Roi de Navarre (1572-1610) et de France (1589-1610). Fils d'Antoine de Bourbon et de Jeanne d'Albret, reine de Navarre, il est nommé en 1560 Lieutenant général du Royaume de France à la faveur de l'avènement de Charles IX. Installé par son père à Paris, Henri de Navarre reçoit l'éducation des nobles de l'époque au collège de Navarre. Mais, à la mort d'Antoine de Bourbon en 1562, Jeanne d'Albret, acquise à la Réforme, est incitée à regagner ses Etats. Sa mère le présente en 1569 à l'armée des protestants rassemblés à la Rochelle où il devient dès ce moment, sous la tutelle de Coligny, chef du parti huguenot. Son sens tactique du combat - surgissant à l'improviste et disparaissant aussitôt - confirme bientôt sa participation heureuse au succès de Coligny à Arnay-le-Duc, événement qui incite Catherine de Médicis à conclure la paix de Saint-Germain (1570). Le mariage d'Henri avec Marguerite de Valois, fille de Catherine de Médicis et d'Henri II, le 18 août 1572, est un gage de réconciliation. La même année, il devient roi de Navarre, après la mort de sa mère. Grâce à Charles IX, Henri de Navarre échappe à la Saint-Barthélemy, mais est invité à abjurer le protestantisme. Pendant trois ans, il est retenu semi-captif à la cour de France. En février 1576, il parvient à s'enfuir et reprend la tête de l'armée protestante. En 1584, la mort du duc d'Anjou, frère du roi, l'élève d'emblée au rang d'héritier de la couronne. La ligue s'émeut, épaulée par les Espagnols, et entend porter Henri de Guise vers le trône à sa place. Se sentant bafoué, Henri III se rebiffe et désigne Henri de Navarre comme son successeur à sa mort. Henri de Navarre devient roi de France sous le nom d'Henri IV. Sa conversion au catholicisime en 1594 lui redonne l'affection des catholiques français qui craignent une mainmise espagnole sur la France.
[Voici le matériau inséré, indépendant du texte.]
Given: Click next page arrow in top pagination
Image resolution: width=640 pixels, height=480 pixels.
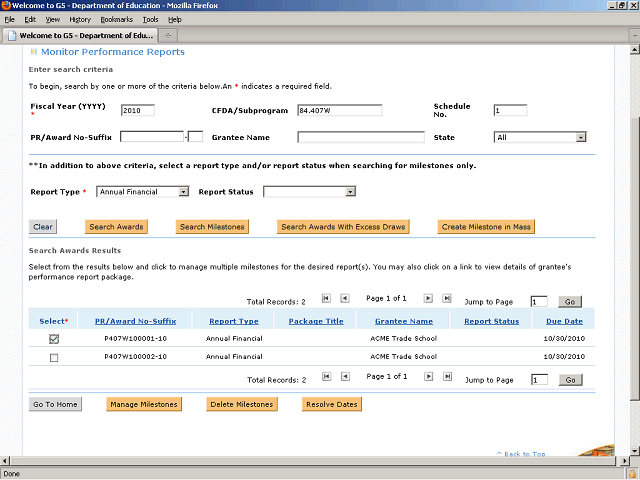Looking at the screenshot, I should click(428, 298).
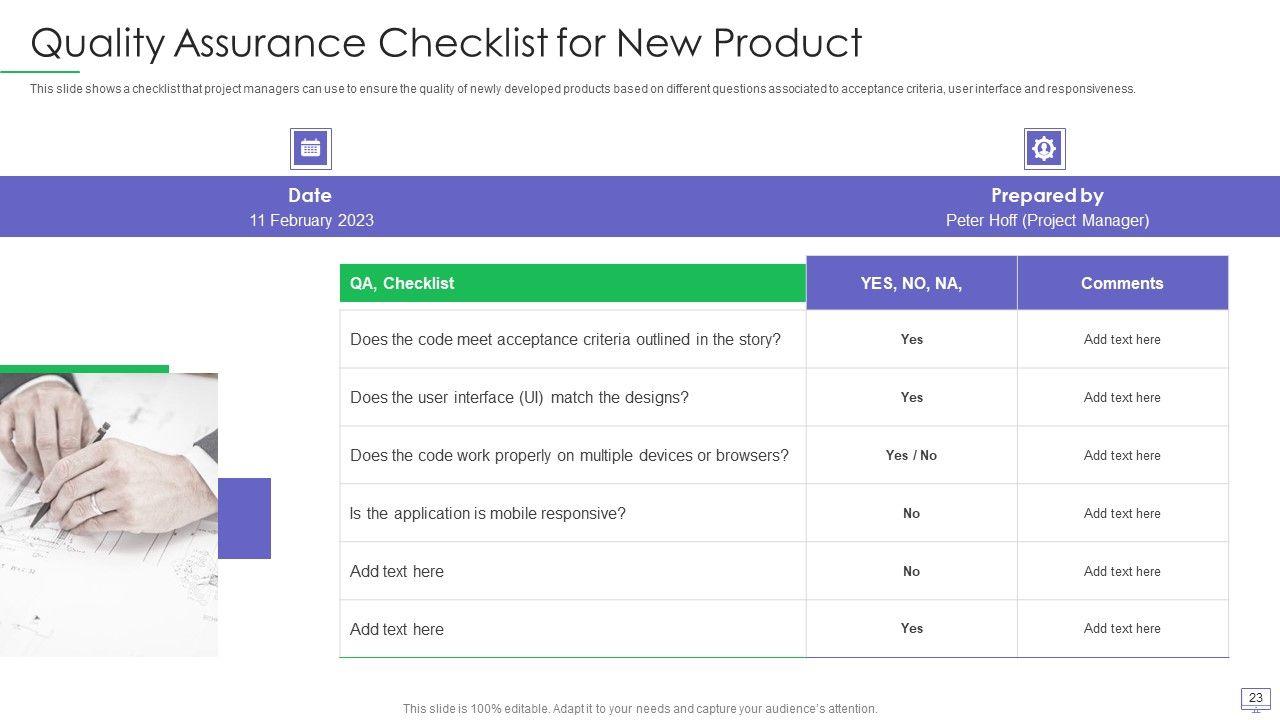Select the multiple devices or browsers question

(569, 455)
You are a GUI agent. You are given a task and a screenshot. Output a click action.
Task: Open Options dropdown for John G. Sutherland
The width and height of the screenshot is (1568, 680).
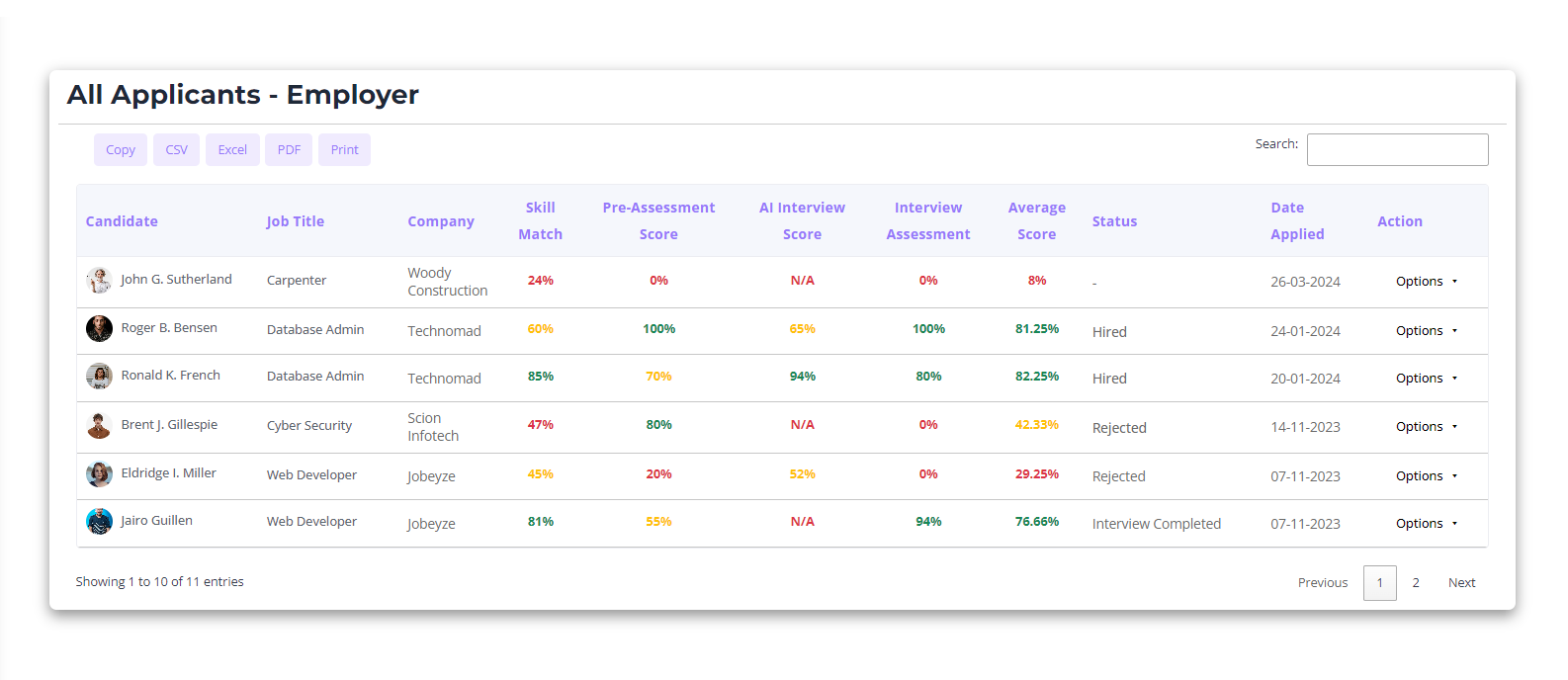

Une fois son autorité acceptée, les ralliements commencent (1593), mais beaucoup sont achetés à prix d'or. Le traité de Vervis ramène la paix avec l'Espagne en 1598 et promulgue la même année l'édit de Nantes qui reconnaît officiellement l'existence des protestants. Le règne d'Henri IV est marqué par la restauration du pouvoir royal et l'accomplissement, avec l'aide de Sully, du redressement économique et financier. En 1599, le roi fait annuler son mariage avec Marguerite de Valois et se remarie l'année suivante avec Marie de Médicis. Il est poignardé le 14 mai 1610 par François Ravaillac, catholique exalté resté fidèle aux idéaux de la Ligue.